Let's be honest about what happened, because the industry is still telling itself a comforting story.
AI didn't kill creativity. Creativity is fine. What AI killed is the pricing power of execution. The hours of crafting a deck, polishing copy, comping a layout, producing a variant — that work is still happening, but the market's willingness to pay premium rates for it is evaporating. Once the marginal cost of producing a "good enough" version drops to near zero, the market reprices the entire category downward. That's not cultural decline. That's basic economics.
This explains the strange feeling everyone in creative roles has right now: the work feels just as hard, the outputs feel just as polished, but the value the market assigns to it keeps shrinking. You're not imagining it. The market has decided that "good enough" is, in fact, good enough — for most use cases. And "most use cases" is where most of the revenue lived.
The defensive reflex is to argue that AI can't really be creative, that the ideas are still derivative, that humans bring something irreplaceable. All of that is partially true and almost entirely beside the point. Markets don't pay for irreplaceability in theory. They pay for outcomes. If a "good enough" output gets the result for one tenth the cost, the buyer will choose it, and feel reasonable doing so. The premium tier will survive — it always does — but it will be smaller, more specialized, and harder to enter than it used to be.
There's a more useful distinction underneath all of this. Generating ideas and selecting ideas are different acts. AI is extraordinarily good at the first and largely useless at the second. It can produce a thousand directions. It cannot tell you which one is the right direction for this brand, this moment, this audience, this risk. That selection — done well — is closer to taste, judgment, and editorial nerve than to "creativity" in the romantic sense. And that's where the remaining pricing power lives.
Here's the part the industry doesn't like to admit: a lot of what was sold as "creative work" for the last twenty years was actually production work in a creative wrapper. The wrapper is what's getting commoditized. The strategic, editorial, perspective-driven work — the work of deciding what should exist — is not getting commoditized. But it was always a smaller share of the spend than the industry pretended.

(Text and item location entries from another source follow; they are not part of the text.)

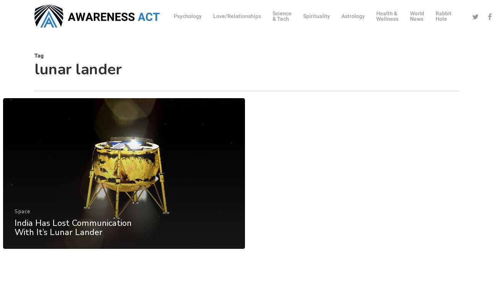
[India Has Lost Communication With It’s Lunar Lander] (124, 177)
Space (23, 215)
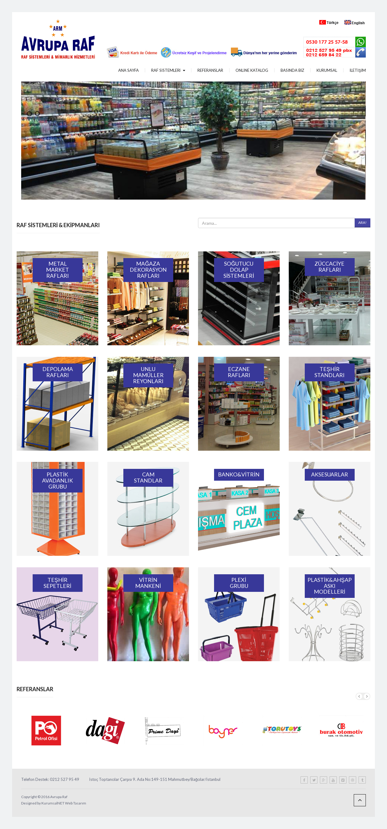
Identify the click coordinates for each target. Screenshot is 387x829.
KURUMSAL (327, 70)
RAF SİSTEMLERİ (168, 70)
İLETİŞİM (358, 70)
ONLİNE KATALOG (252, 70)
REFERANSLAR (210, 70)
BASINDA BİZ (292, 70)
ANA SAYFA (128, 70)
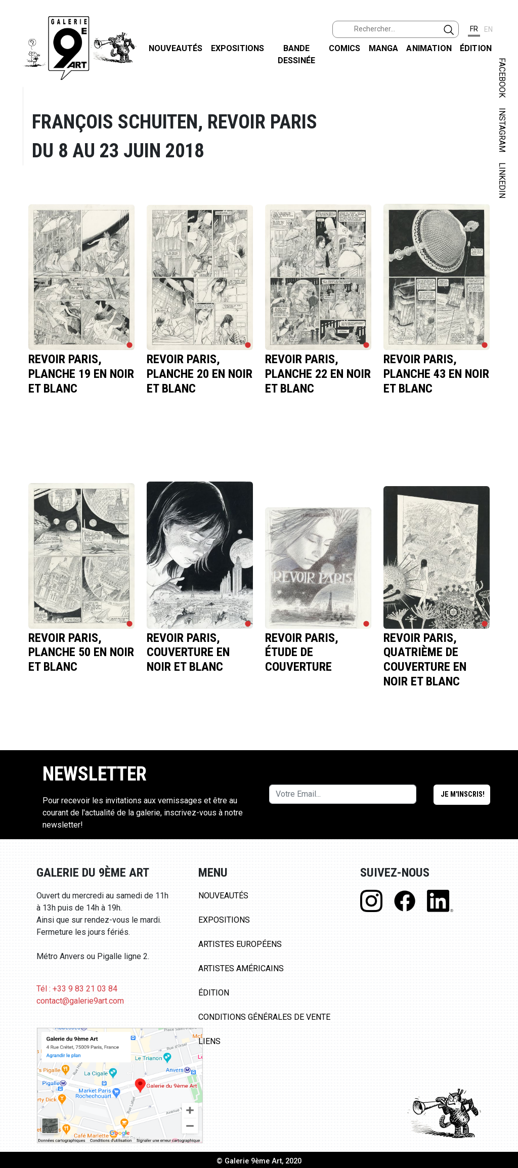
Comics (345, 48)
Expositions (238, 48)
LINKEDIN (502, 180)
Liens (209, 1041)
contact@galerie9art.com (80, 1001)
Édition (476, 48)
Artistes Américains (241, 968)
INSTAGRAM (502, 130)
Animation (428, 48)
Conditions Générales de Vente (264, 1017)
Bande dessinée (296, 54)
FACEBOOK (502, 78)
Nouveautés (176, 48)
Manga (384, 48)
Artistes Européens (240, 944)
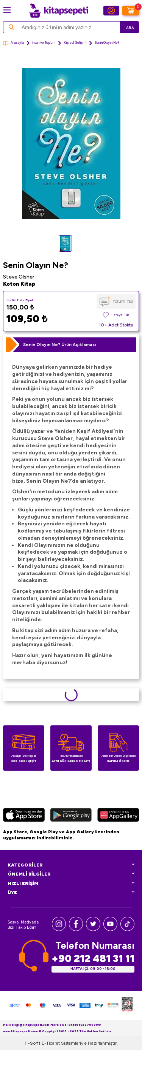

Companies have made this worse by misunderstanding what they were buying. They assumed they were paying for ideas. They were largely paying for execution capacity, and they're now realizing they don't need to pay as much for it. Agencies that responded by leaning further into volume — more decks, more variants, more retainers — accelerated their own devaluation. The ones repositioning around judgment, point of view, and risk-bearing decisions are the ones holding rates.
Creative work isn't dead. The economics under it just shifted, and the people who keep pricing the old way will keep losing. Reprice the work, or get repriced.